[Stored items from a collection]
[Start of Attachment]

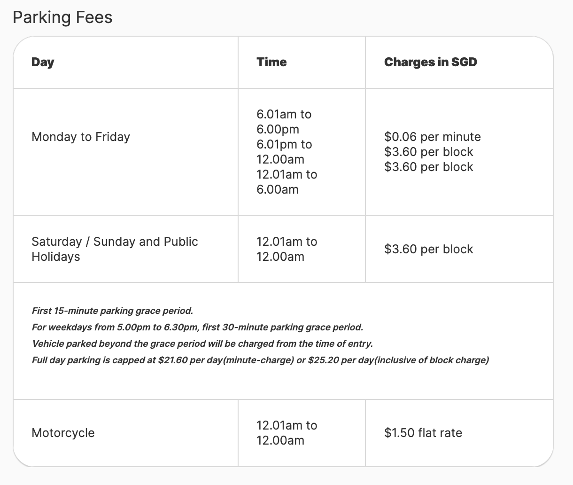
Task: Click the weekend 12.01am to 12.00am time
Action: pyautogui.click(x=287, y=249)
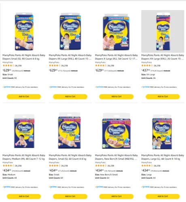Add Large 44 Count diapers to cart

pos(163,196)
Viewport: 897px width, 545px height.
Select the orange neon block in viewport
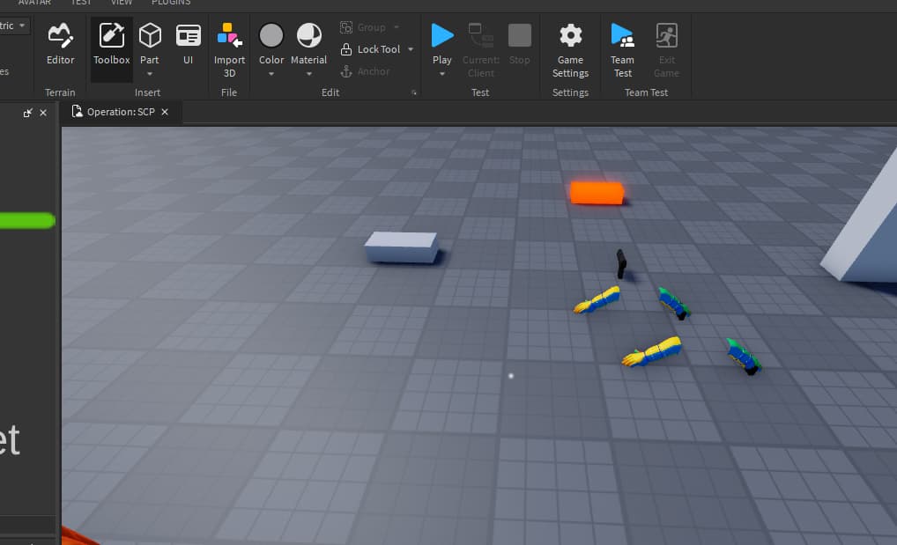coord(597,193)
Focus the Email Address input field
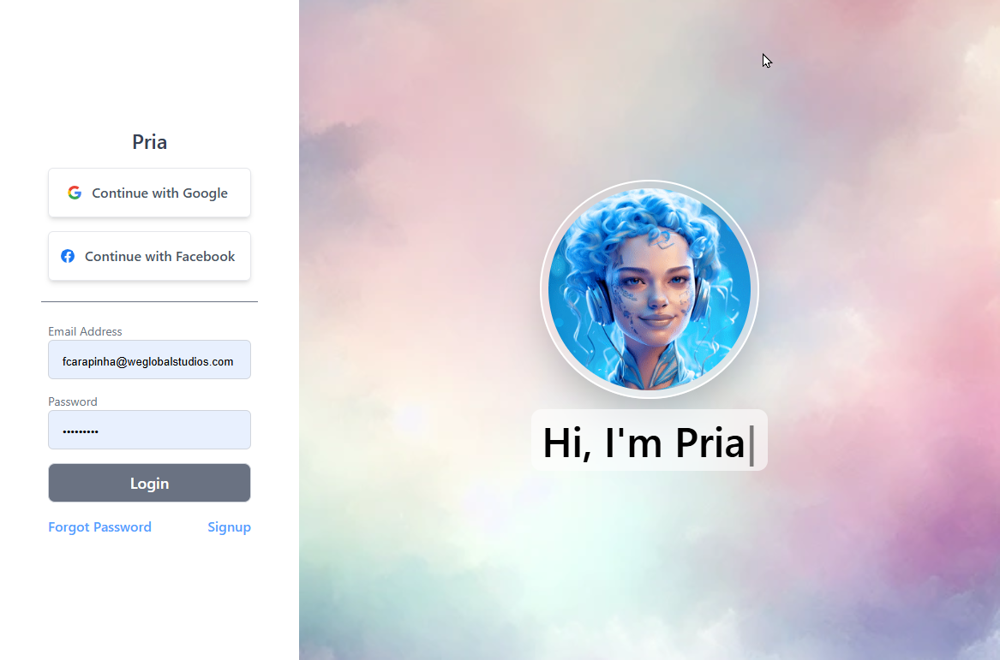Screen dimensions: 1000x660 click(149, 360)
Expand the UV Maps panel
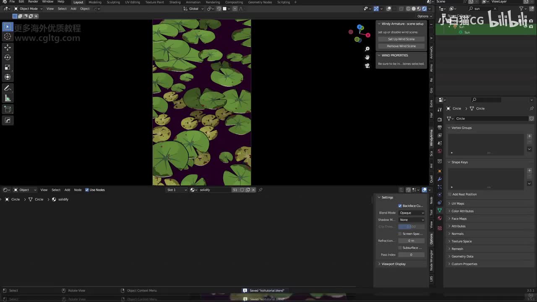The image size is (537, 302). (458, 203)
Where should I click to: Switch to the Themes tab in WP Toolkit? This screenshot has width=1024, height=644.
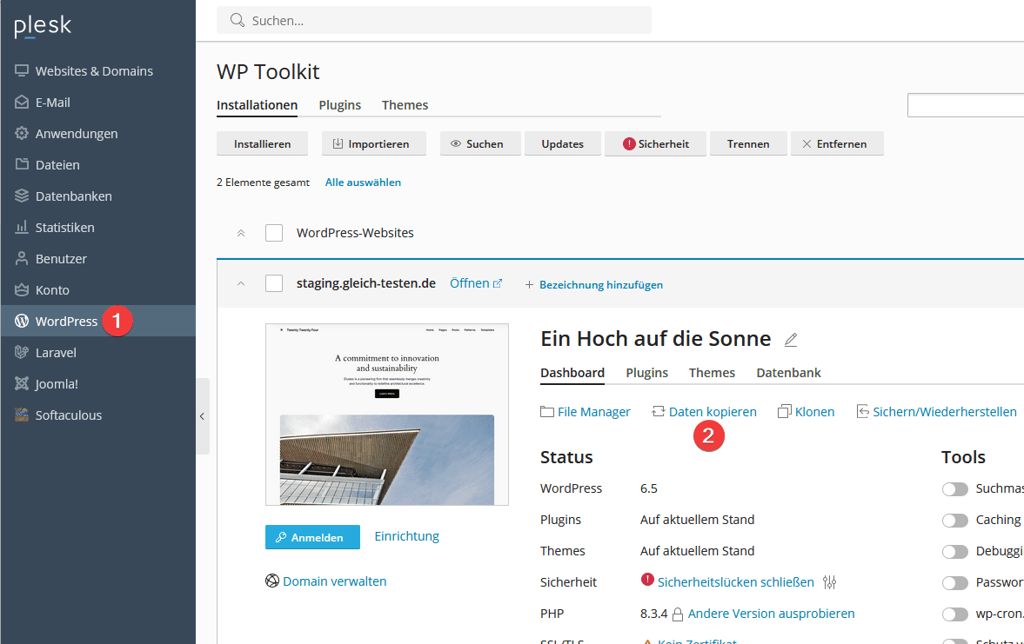[x=405, y=105]
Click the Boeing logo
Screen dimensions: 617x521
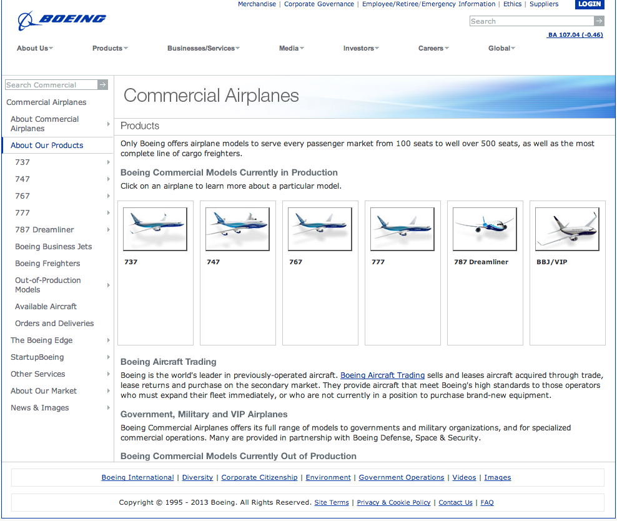tap(59, 19)
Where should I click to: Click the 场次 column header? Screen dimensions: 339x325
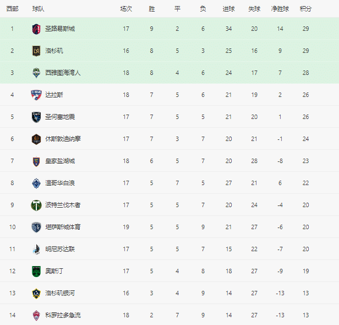pos(126,9)
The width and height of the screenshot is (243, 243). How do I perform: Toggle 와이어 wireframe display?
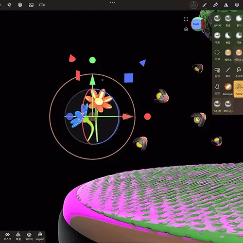29,236
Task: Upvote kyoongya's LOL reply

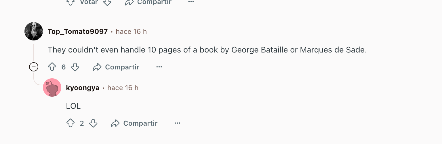Action: 71,123
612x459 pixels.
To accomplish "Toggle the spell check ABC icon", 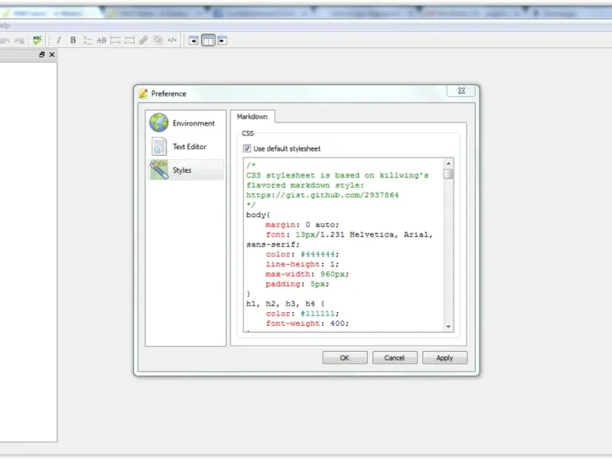I will [x=37, y=41].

[End of Attachment]

YOUR ASSIGNMENT :: Set down word for word the lines above from the one with "Where should I click to: Click" up to and including the one with "612x459 pixels.". Omit every picture.

ANSWER BOX ::
Where should I click to: Click the 场次 column header? Screen dimensions: 339x325
pos(126,9)
The width and height of the screenshot is (243, 243). How do I perform: Toggle 와이어 wireframe display?
29,236
Task: Upvote kyoongya's LOL reply

Action: 71,123
612x459 pixels.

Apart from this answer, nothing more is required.